Per anni sembrava che il consiglio dell’ esperto collega si riferisse più che altro alle difficoltà del mestiere. Ingenuamente uno pensava che bastasse lavorare duramente per superare l’ostacolo. Certo, per fare il cronista non basta soltanto l’applicazione. Ci vuole anche un briciolo di talento. Ma quello, se c’era, sarebbe emerso. E così si passavano giorni a cercare notizie sulle polverose strade di provincia. Mattinate intere rubate agli studi universitari e passate nei tribunali, a prendere appunti e infastidire avvocati e magistrati. E poi i pezzi sui periodici locali, le minacciose chiamate di protesta (urlata) dei politici e dei criminali di cui si era scritto (a volta non si capiva chi era il politico e chi il criminale), le querele superate grazie a parenti o amici avvocati che ti assistevano gratuitamente (in caso contrario si sarebbe già messo il cappuccio alla penna per sopraggiunto fallimento). La classica gavetta in cui ci si fa le ossa sognando di farlo sul serio questo mestieraccio.

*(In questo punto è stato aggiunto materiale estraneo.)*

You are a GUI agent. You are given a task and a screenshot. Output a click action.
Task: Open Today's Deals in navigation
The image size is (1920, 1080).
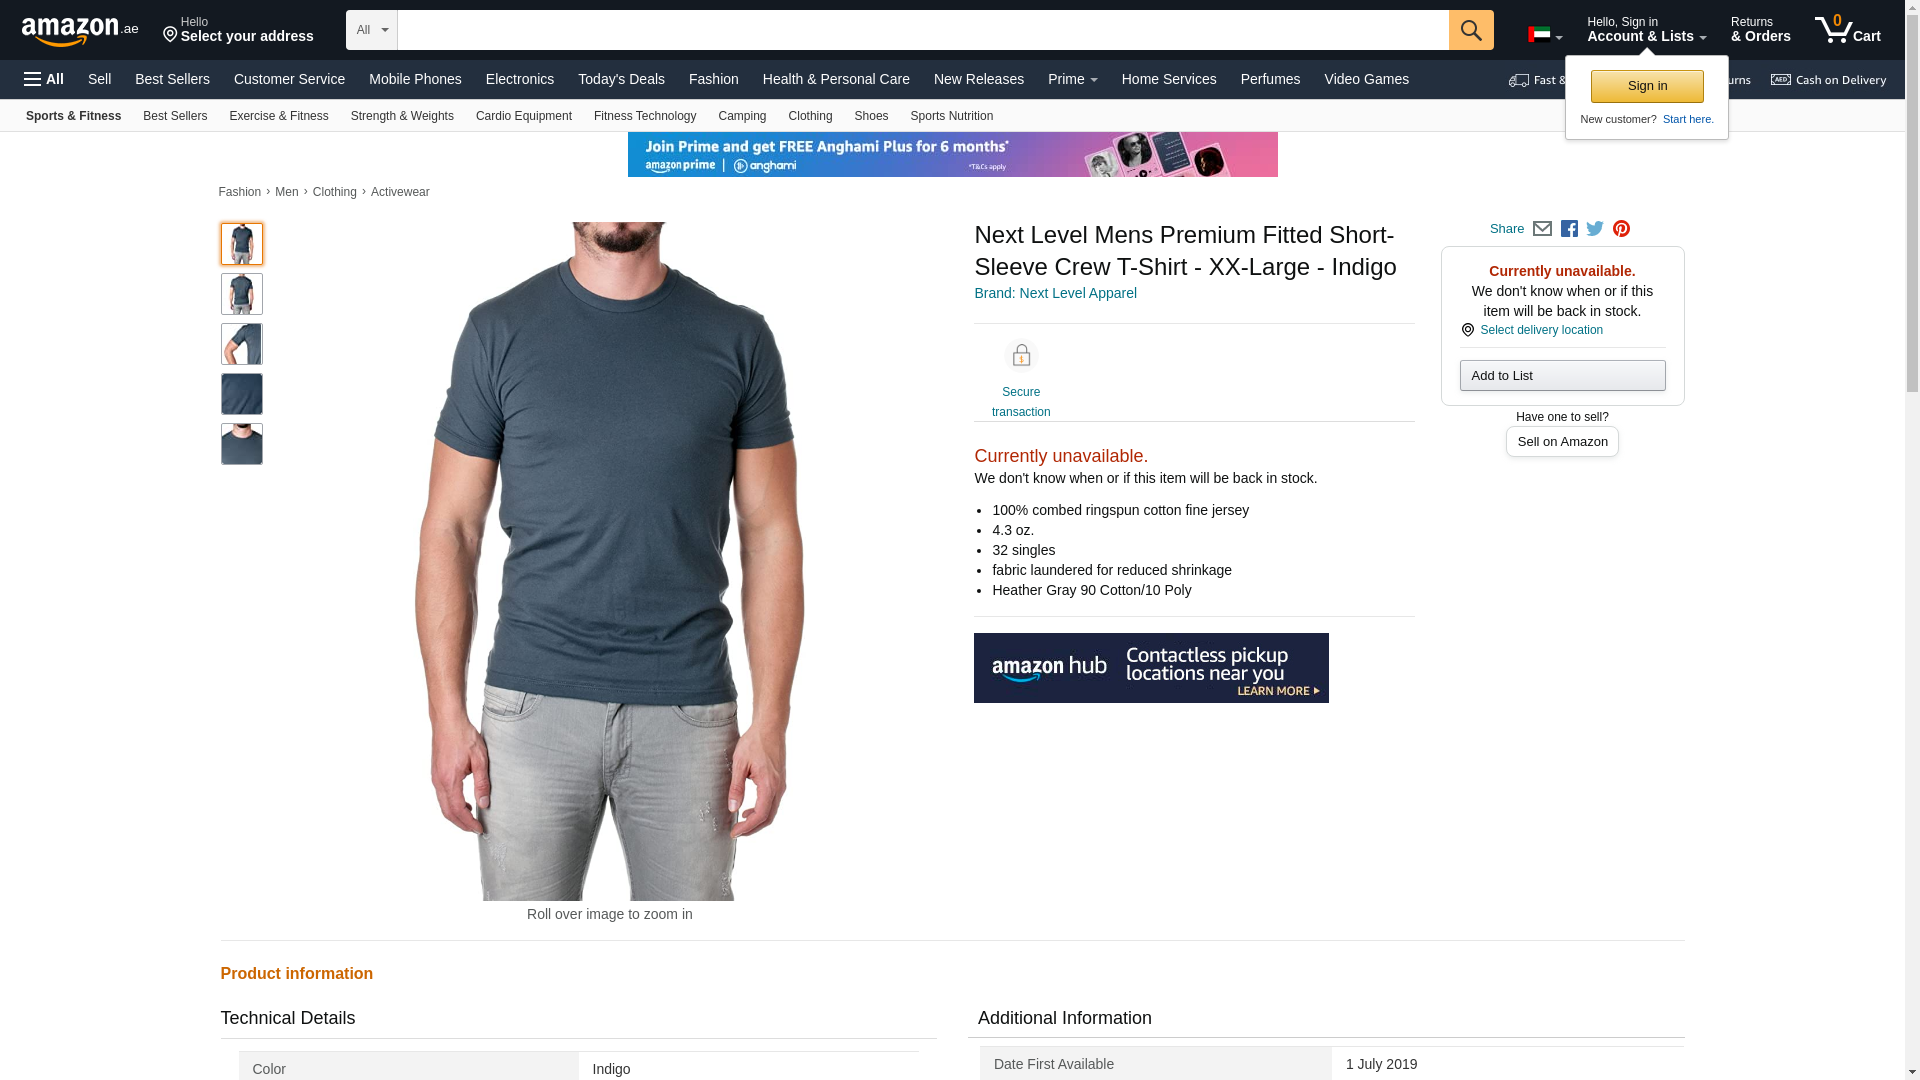(621, 79)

Poi ad un certo punto il risveglio. E la comprensione che quel consiglio  non si riferiva alla difficoltà del mestiere di cronista. Si riferiva invece all’ impossibilità reale di poterlo fare, quel lavoro.

Una sorta di muro di gomma che se ne infischia della tua gavetta, della tua bravura e spesso anche del tuo talento. Il precariato in questo mondo è da anni diventato condizione stabile. Un ossimoro professionale che divide nettamente in due la categoria: i raccomandati davanti e poi tutti gli altri. I primi sono “amici di” , “segnalati da”, “in quota X”. Con tutte queste conoscenze in alto loco  non si capisce bene come dovrebbero farlo questo mestiere. Anzi, sfogliando i quotidiani si capisce benissimo. Poi ci sono gli appartenenti al secondo gruppo, quelli che conoscono pochi notabili ma al contrario hanno spesso buone conoscenze professionali. Categoria infame che viene stretta per la gola, presa per fame e spesso umiliata e neutralizzata. D’ altronde, quanti sono quelli che per 5 euro lordi ad articolo hanno la voglia e la forza di tirarsi addosso querele, denunciare il malaffare e realizzare inchieste degne di nota?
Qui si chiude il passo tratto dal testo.